--- INFORMATION PROVIDED Enclosed Below ---
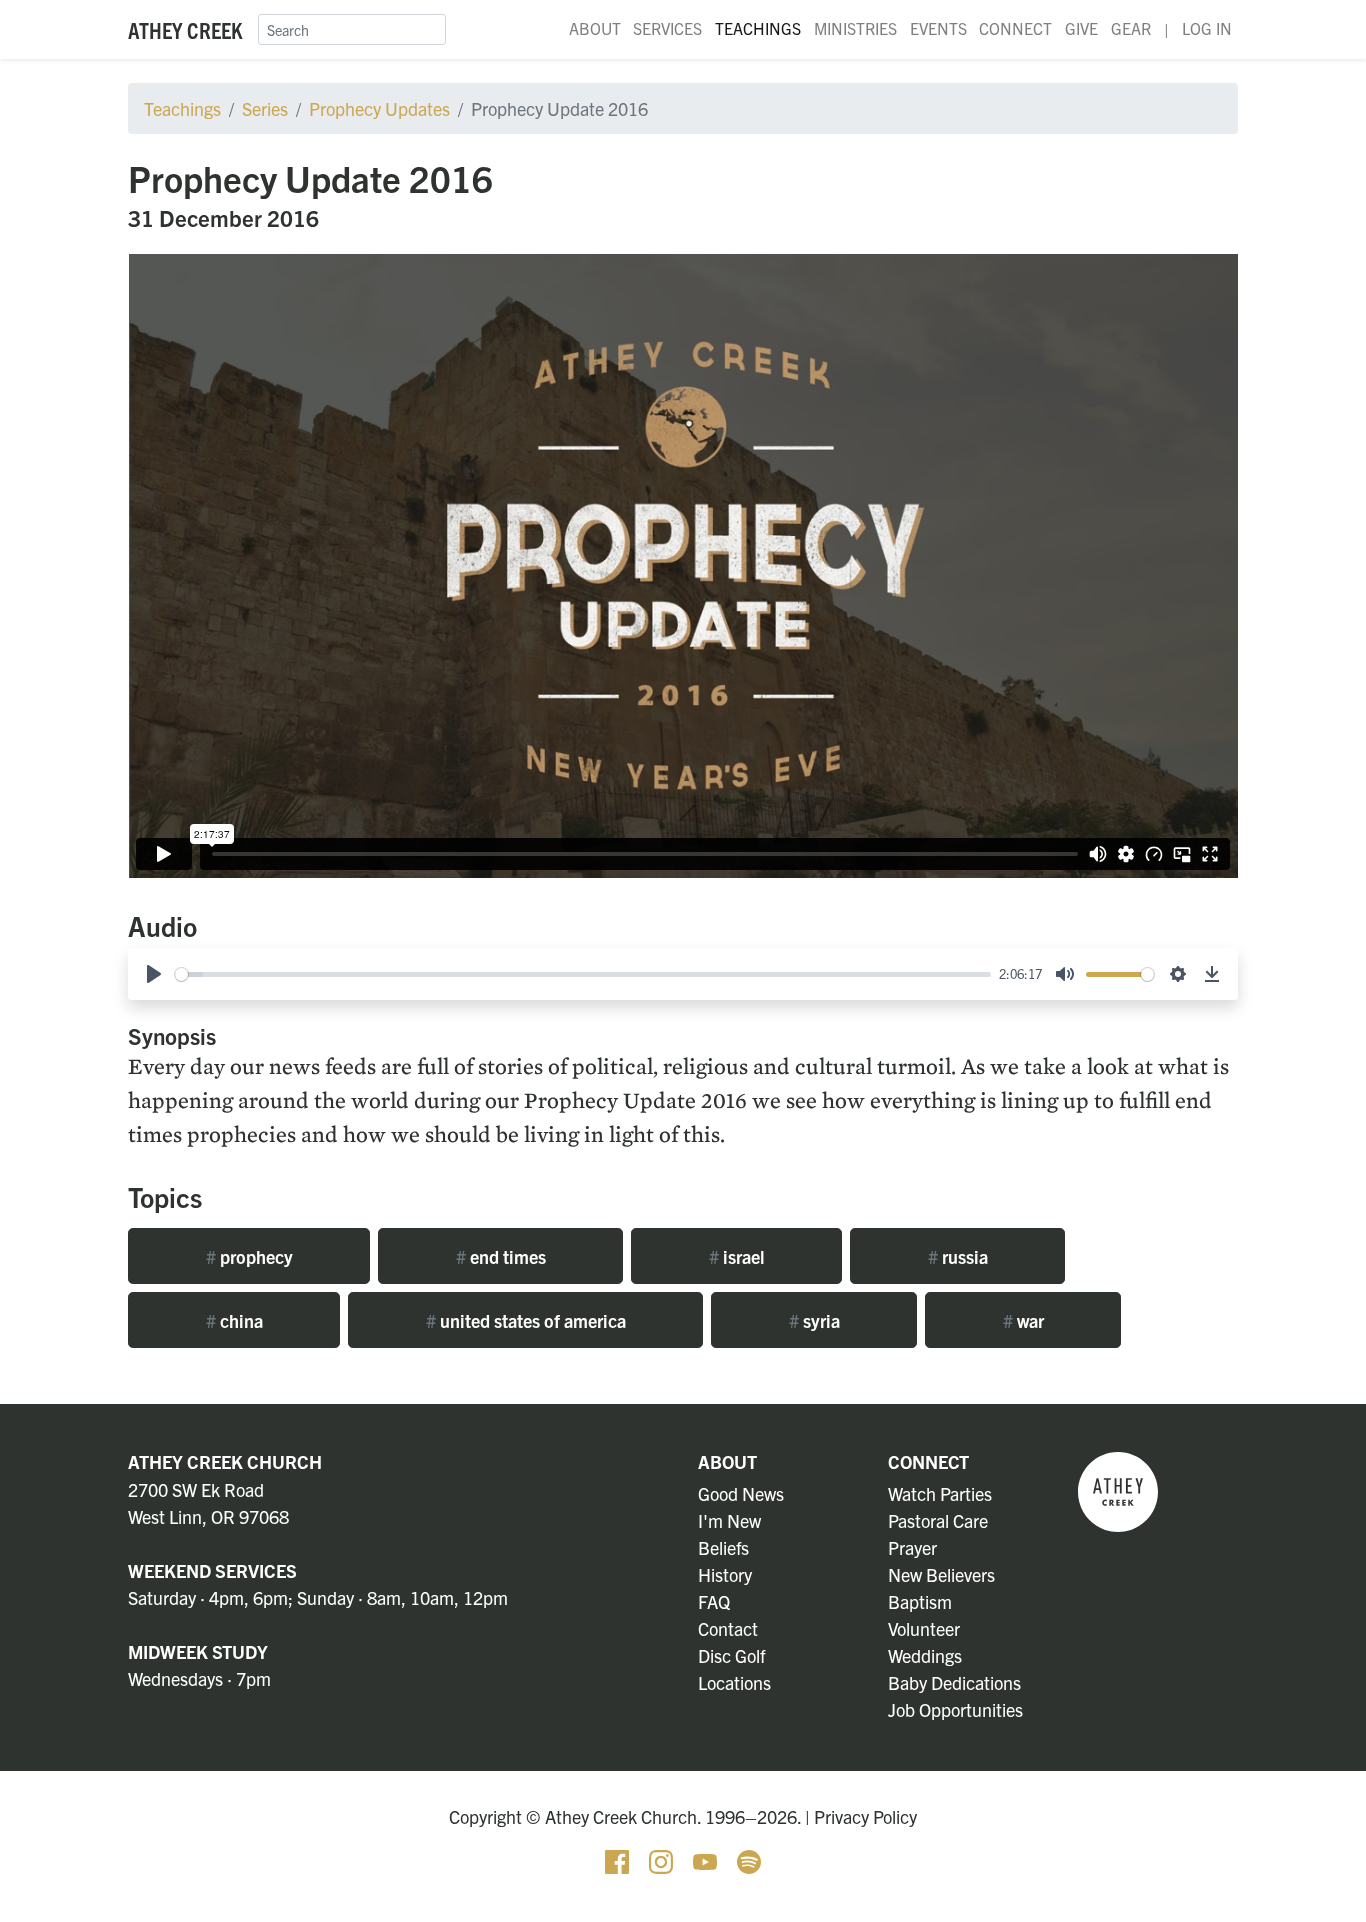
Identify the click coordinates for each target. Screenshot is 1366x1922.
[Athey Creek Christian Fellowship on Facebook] (619, 1859)
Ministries (855, 28)
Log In (1207, 28)
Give (1081, 28)
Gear (1131, 28)
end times (501, 1256)
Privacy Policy (865, 1816)
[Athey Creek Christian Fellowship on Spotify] (749, 1859)
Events (938, 28)
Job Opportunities (955, 1709)
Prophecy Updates (379, 108)
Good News (741, 1493)
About (595, 28)
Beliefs (723, 1547)
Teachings (758, 28)
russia (958, 1256)
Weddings (925, 1655)
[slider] (583, 974)
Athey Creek (185, 29)
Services (667, 28)
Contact (728, 1628)
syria (814, 1320)
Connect (1015, 28)
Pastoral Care (938, 1520)
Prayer (912, 1547)
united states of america (526, 1320)
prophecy (249, 1256)
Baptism (920, 1601)
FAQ (714, 1601)
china (234, 1320)
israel (737, 1256)
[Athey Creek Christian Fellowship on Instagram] (663, 1859)
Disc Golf (731, 1655)
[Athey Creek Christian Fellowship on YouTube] (707, 1859)
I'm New (729, 1520)
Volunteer (924, 1628)
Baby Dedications (954, 1682)
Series (265, 108)
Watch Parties (940, 1493)
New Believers (941, 1574)
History (725, 1574)
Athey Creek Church (225, 1461)
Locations (734, 1682)
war (1023, 1320)
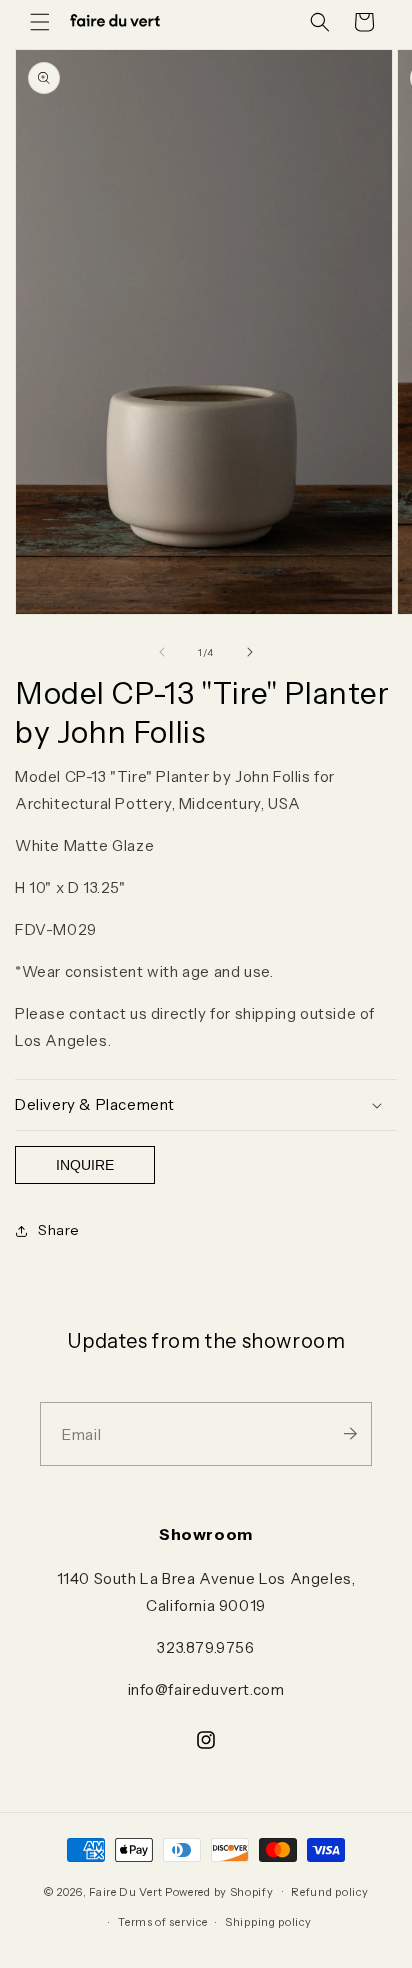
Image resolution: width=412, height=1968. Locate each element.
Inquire (85, 1165)
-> (350, 1434)
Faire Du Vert (125, 1891)
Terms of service (162, 1922)
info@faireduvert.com (206, 1689)
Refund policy (329, 1892)
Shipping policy (268, 1922)
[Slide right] (250, 652)
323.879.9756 (205, 1647)
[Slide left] (162, 652)
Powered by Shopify (219, 1891)
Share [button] (59, 1230)
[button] (40, 22)
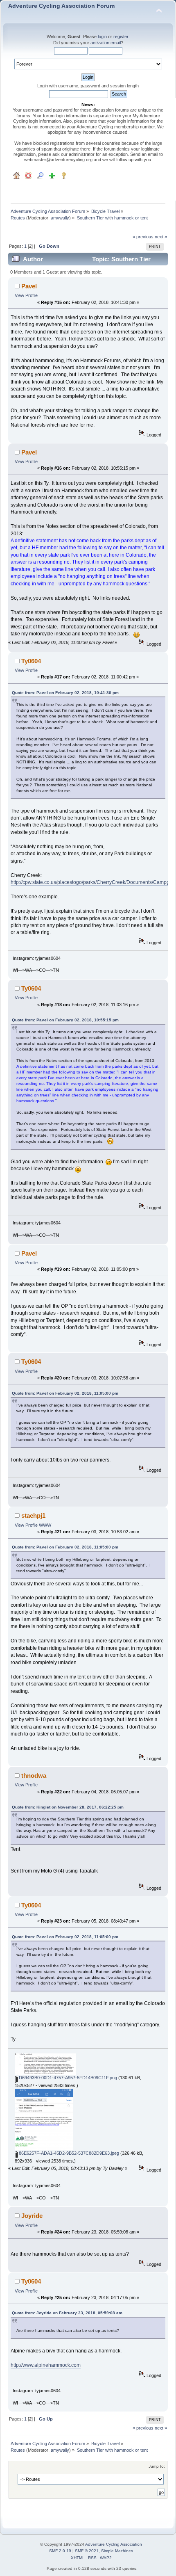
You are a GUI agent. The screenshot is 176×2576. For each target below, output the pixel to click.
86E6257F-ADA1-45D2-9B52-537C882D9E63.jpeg (68, 2153)
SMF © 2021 (87, 2551)
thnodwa (33, 1775)
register (120, 36)
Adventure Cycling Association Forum (61, 6)
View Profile (26, 295)
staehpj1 (33, 1515)
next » (161, 236)
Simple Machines (117, 2551)
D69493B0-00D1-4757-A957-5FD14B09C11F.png (67, 2077)
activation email (105, 42)
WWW (45, 1525)
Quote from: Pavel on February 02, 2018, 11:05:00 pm (65, 1393)
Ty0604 (31, 661)
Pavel (29, 286)
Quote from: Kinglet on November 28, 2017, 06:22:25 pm (68, 1807)
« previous (143, 236)
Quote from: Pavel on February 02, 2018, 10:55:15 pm (65, 1020)
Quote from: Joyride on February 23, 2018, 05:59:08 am (67, 2313)
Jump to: (157, 2466)
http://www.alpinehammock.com (46, 2365)
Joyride (32, 2215)
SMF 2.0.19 (60, 2551)
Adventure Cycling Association (113, 2544)
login (102, 36)
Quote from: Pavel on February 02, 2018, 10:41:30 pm (65, 692)
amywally (60, 217)
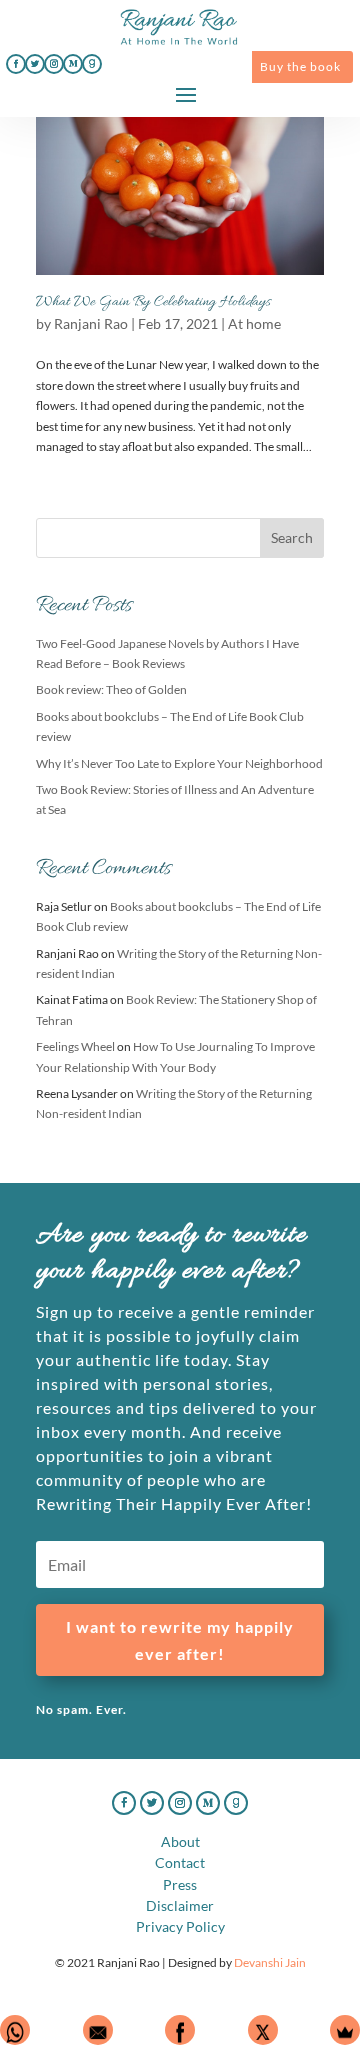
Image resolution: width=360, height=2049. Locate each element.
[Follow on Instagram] (54, 64)
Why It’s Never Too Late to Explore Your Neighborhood (179, 763)
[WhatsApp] (15, 2030)
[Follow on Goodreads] (92, 64)
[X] (263, 2030)
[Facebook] (180, 2030)
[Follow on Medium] (73, 64)
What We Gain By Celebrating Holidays (153, 302)
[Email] (98, 2030)
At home (254, 323)
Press (180, 1884)
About (180, 1841)
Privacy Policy (180, 1926)
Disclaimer (180, 1905)
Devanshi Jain (270, 1962)
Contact (180, 1862)
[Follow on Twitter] (35, 64)
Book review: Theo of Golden (111, 689)
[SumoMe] (345, 2030)
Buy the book (300, 66)
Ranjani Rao (91, 323)
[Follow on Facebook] (16, 64)
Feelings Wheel (75, 1046)
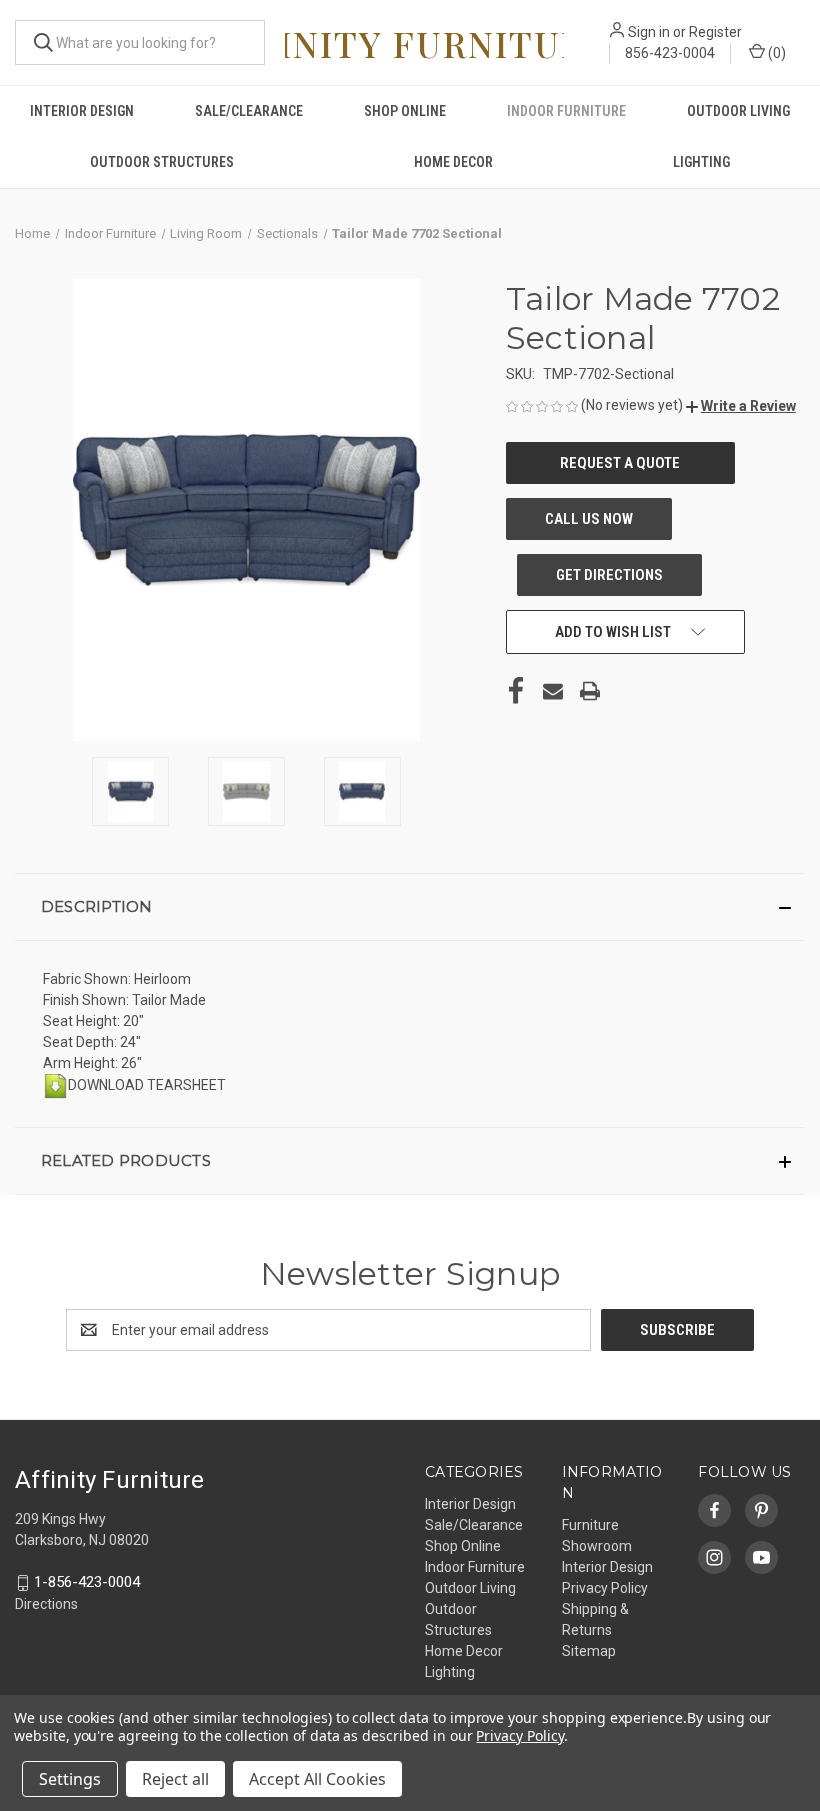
--- End of Enclosed INFORMATION PROVIDED ---
◆ **WHAT THE TASK REQUIRES**:
Nothing should appear in the answer except the lines from the first line of the data through the line holding "Job Opportunities (955, 1709)", exactly as written, with pictures left out.

◆ **COMPLETED EXERCISE**:
Identify the click coordinates for each target. Screenshot is 1366x1922.
[Athey Creek Christian Fellowship on Facebook] (619, 1859)
Ministries (855, 28)
Log In (1207, 28)
Give (1081, 28)
Gear (1131, 28)
end times (501, 1256)
Privacy Policy (865, 1816)
[Athey Creek Christian Fellowship on Spotify] (749, 1859)
Events (938, 28)
Job Opportunities (955, 1709)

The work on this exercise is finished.